Sixteen years later
Brookfield, Illinois May 31, 2036
The McGillicuddys
To be at the Brookfield Zoo with her family on a bright, sunny day like this had always been Kiki’s dream, even If the zoo was thigh-high in garbage-water. “Can we go see the lions?” Kiki asked.
“Of course!” replied Mac-Daddy. So the McGillicuddy family (a young, stolid, Irish-American clan of four) followed the path down, sloshing in their waist-high waders in the direction the lion-shaped arrow was pointing. Like always (of course), there was nothing to be seen in the lions’ area except rocks and fake trees.
“Sometimes, the best things come to those who wait,” said Mommy-Mary to red-haired Kiki with a wink.
“They’ll be out,” Kiki’s tall, pimply, teenaged brother, Mick, assured her, “You’ll see.”
Time passed, and Kiki started to get jumpy, kicking at the bobbing bottles and cans (although the zoo did do a remarkably good job of diverting most of the floating waste away from their property).
“Don’t kick the trash, honey. Germs.”
“Daddy?” Kiki said abruptly, “Why is United America called ‘The Big Pony’?”

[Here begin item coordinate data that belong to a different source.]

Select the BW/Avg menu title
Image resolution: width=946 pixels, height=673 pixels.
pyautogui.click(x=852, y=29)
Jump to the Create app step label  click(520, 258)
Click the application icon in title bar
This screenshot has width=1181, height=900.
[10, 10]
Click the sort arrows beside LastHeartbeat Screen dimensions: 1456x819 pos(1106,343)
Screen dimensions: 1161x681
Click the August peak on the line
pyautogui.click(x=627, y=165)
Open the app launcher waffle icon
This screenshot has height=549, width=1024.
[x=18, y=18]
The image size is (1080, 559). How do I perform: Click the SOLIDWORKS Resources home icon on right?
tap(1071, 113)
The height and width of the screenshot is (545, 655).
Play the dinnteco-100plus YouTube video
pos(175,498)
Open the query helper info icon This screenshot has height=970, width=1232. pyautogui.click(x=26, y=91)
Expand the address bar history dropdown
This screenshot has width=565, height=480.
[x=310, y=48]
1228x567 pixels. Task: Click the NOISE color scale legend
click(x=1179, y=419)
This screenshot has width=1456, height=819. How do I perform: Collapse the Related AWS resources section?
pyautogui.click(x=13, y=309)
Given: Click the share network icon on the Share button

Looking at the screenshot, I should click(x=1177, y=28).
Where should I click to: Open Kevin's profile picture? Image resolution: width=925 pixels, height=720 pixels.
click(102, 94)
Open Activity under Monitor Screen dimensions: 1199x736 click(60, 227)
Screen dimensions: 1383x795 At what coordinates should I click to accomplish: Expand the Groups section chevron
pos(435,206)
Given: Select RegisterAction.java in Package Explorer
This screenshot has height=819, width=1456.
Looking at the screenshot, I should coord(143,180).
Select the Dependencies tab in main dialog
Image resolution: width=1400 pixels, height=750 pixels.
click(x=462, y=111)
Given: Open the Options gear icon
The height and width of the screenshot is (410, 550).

“Well, because of the smaller size, pumpkin,” Mac-Daddy explained. “Our country used to look like a big horse when I was your age, but then it got smaller, and now it looks more like a pony.”
At this point, Mick, very much meaning to rock the boat, cut in: “But that was the old United States...”
“Cool it, Mickey…” warned Mac-Dad.
“...Now,” Mick continued, “the entire continent of North America is called America-United. Or United-America (or something like that; no one’s really sure). But currently, in real, factual-fact, everyone says United-America looks like a three-legged buffalo because American-Canada is its round back, and Mexico-of-America looks like the buffalo’s gigantic penis—“
“Mick!” exclaimed Mommy-Mac furiously, the tip of her nose bright red.
“(...much the same way Italy used to look like a boot...)” Mick continued bravely on, “(...but now, with its swallowed-up shores, it’s nicknamed The Bootie).”
Kiki’s freckled face conveyed merely confusion. “‘Booty’? Like a butt? OK, wait, if the whole American continent is called The United-Americas,” said Kiki, “then what’s South America called?”
“We don’t like to talk about that,” said Mr. McGillicuddy, happy to change the subject as he spotted something: “Oh, look, Kiki!”
Kiki glanced where her dad was pointing, and she witnessed an actual, real male lion, featuring a large, shaggy mane, ambling out majestically to recline on the rocks.
“Oh, my goodness!” exclaimed Kiki. “Look!”
“You ready?”
“Yes.”
“Well, you better hurry before someone else comes.”
So Kiki raised her long rifle and shot the lion in the face. Everyone cheered! A pink golf ball rolled down the chute and came to rest in a gold cup. Dad took the ball and read what was written on it, hammily proclaiming: “...aaand the little girl gets three free extra rounds at the penguins!”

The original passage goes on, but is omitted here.